Pakistan opener makes India pay in CT final for no ball on 3
LONDON (AP) Fakhar Zaman couldn’t resist the length ball outside off stump, so he poked at it and only nicked it.
He heard the ball pouched behind him and knew he was dismissed before he’d really got started in the biggest cricket match of his life on Sunday.
Out for 3 in the fourth over of the Champions Trophy final, he walked away from the celebrating Indians then stopped to watch the replay on the video screen at The Oval.
The replay showed medium-pacer Jasprit Bumrah overstepped. A no ball.
Fakhar got another life, and the Pakistan opener embraced it.
Not wanting to let India know he was rattled, he hit two boundaries quickly, plus a third off his helmet, and he was on his way. He ran out his fellow opener Azhar Ali while he was ball-watching after they’d made a record 128 but he shrugged that off too to earn his maiden century for Pakistan, in only his fourth one-day international, 11 days after his debut.
He was finally out in the 34th over, scoring 114 off 106 balls, including 12 boundaries and three sixes.

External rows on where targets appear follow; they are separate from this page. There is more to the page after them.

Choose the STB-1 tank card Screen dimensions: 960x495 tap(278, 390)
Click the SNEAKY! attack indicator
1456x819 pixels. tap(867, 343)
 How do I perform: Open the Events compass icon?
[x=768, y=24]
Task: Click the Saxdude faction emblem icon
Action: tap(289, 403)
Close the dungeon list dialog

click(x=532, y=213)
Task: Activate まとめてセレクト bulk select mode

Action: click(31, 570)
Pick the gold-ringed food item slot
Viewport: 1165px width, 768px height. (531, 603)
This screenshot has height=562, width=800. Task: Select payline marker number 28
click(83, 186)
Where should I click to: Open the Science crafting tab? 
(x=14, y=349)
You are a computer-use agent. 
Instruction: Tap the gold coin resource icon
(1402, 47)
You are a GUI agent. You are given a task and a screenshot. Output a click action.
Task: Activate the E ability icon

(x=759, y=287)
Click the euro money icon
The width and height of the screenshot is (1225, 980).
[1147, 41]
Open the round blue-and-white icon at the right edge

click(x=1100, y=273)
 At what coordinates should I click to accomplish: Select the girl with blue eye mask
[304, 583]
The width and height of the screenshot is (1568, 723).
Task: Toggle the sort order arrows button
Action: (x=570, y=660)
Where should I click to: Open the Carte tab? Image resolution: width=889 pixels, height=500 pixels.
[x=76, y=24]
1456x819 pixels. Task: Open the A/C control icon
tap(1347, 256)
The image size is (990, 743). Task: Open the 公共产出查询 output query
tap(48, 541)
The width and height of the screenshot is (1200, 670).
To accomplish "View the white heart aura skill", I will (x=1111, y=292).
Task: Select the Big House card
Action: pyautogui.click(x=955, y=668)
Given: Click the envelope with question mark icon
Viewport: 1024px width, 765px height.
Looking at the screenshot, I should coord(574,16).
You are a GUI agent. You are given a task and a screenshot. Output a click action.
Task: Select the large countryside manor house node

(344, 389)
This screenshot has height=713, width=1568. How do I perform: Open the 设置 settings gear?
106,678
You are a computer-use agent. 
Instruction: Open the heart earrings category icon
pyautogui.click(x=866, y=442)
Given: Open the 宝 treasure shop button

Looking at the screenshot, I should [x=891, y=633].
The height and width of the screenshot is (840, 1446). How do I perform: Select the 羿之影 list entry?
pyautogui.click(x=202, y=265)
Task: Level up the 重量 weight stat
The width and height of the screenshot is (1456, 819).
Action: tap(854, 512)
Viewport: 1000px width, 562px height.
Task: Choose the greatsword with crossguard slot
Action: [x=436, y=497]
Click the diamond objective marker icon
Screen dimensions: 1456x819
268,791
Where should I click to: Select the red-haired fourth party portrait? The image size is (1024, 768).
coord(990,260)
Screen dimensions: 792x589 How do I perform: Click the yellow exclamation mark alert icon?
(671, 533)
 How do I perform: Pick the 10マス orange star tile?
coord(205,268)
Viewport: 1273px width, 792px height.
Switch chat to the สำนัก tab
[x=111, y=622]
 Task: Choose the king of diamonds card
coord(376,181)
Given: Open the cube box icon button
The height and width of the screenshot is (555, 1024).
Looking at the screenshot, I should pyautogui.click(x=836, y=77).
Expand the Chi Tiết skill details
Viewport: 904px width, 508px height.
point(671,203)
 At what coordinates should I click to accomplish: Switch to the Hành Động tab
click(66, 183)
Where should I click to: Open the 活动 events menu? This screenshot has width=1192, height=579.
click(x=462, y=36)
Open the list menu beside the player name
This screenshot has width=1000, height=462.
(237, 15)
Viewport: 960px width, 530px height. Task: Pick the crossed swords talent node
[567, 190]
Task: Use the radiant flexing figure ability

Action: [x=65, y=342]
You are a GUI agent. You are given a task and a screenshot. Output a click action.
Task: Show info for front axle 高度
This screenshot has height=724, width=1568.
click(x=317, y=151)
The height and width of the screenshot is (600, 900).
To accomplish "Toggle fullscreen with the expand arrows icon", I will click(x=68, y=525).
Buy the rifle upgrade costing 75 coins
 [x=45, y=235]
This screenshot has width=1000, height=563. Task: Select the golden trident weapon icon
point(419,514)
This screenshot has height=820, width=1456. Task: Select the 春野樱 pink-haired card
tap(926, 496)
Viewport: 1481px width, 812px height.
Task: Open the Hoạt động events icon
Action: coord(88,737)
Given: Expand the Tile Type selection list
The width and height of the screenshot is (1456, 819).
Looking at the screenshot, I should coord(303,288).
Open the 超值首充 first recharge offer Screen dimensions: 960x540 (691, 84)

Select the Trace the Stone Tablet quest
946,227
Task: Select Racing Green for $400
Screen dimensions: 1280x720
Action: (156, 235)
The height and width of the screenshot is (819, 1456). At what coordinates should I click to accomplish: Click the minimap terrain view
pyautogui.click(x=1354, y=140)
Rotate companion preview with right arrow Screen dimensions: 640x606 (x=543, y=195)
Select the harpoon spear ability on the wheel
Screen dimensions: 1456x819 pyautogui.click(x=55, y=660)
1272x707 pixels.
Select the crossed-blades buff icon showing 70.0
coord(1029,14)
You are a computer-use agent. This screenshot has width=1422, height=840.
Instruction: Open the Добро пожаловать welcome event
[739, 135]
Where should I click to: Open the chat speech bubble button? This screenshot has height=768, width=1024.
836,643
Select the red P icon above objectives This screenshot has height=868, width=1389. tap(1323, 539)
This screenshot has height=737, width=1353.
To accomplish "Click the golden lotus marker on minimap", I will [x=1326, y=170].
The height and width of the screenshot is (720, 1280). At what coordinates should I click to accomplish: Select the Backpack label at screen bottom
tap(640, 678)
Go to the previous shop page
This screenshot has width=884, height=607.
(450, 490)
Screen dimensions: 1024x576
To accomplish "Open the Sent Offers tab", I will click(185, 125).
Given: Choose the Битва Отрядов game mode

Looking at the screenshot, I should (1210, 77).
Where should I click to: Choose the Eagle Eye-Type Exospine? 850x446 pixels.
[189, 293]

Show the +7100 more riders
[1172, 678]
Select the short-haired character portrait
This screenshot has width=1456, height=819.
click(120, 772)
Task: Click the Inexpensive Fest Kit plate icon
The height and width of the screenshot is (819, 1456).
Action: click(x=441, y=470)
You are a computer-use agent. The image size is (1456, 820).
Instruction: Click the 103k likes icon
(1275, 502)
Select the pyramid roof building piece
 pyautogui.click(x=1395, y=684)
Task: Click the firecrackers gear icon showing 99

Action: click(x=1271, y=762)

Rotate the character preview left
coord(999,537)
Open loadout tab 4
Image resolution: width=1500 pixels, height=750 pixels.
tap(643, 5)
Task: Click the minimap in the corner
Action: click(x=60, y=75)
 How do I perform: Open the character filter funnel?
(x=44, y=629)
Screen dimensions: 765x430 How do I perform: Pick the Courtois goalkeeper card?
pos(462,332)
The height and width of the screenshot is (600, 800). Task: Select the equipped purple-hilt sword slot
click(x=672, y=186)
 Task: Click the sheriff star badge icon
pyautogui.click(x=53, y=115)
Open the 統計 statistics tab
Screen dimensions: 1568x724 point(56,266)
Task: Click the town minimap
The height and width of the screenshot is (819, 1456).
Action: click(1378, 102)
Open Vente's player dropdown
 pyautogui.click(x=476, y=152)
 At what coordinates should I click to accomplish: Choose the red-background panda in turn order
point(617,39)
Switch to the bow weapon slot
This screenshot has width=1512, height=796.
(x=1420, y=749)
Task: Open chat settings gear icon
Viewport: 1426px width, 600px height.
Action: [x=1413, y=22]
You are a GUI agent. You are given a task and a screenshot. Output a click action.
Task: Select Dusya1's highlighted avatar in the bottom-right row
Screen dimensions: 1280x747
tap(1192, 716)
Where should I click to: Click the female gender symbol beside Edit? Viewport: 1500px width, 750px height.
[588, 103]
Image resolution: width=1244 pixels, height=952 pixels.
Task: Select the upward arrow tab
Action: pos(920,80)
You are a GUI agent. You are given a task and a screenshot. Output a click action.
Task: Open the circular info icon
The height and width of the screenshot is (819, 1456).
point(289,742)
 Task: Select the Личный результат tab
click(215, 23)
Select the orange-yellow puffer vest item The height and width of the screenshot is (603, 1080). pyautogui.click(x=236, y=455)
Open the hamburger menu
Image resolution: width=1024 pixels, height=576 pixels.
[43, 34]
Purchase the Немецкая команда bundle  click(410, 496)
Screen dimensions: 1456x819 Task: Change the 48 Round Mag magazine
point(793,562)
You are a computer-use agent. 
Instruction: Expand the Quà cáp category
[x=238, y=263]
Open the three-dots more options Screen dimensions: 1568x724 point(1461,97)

His century set up Pakistan’s massive total of 338-4, and they went on to dismiss India for 158. Fakhar even got in some spin bowling, stepping in when an injured Imad Wasim couldn’t finish the 20th over. Fakhar’s figures of 3.3-0-25-0 were ruined only by Hardik Pandya hitting two consecutive sixes.
Fakhar had the last laugh, as Pakistan won its first Trophy final by 180 runs, and its first global ODI title in 25 years. He was named man of the match.
”I was lucky with the no ball,” he said. ”It’s a final against India, so I just tried to enjoy the innings.
”I wasn’t feeling well yesterday, I was thinking I wouldn’t be able to play, but the physio said I would be fine in the morning. I took my time to begin with, you look at the wicket, and then play your natural game.”
Fakhar’s natural game has plundered Pakistan domestic cricket for five seasons. With the retirements of Younis Khan and Misbah-ul-Haq, the national selectors could no longer ignore his form and he was finally summoned in March, for Twenty20s on the tour of the West Indies. He was picked for the Champions Trophy squad, missed the opening loss to India so didn’t have any nightmares to process, then scored 31, 50, and 57 to cement his place.
Even India captain Virat Kohli was impressed.
”A guy like Zaman, when players like that get going on their day, it becomes real difficult to stop them because I think 80 percent of his shots were high-risk and they were all coming off,” Kohli said. ”Sometimes you have to sit and say, `The guy is good enough on the day to tackle anything.’ You can only do so much.”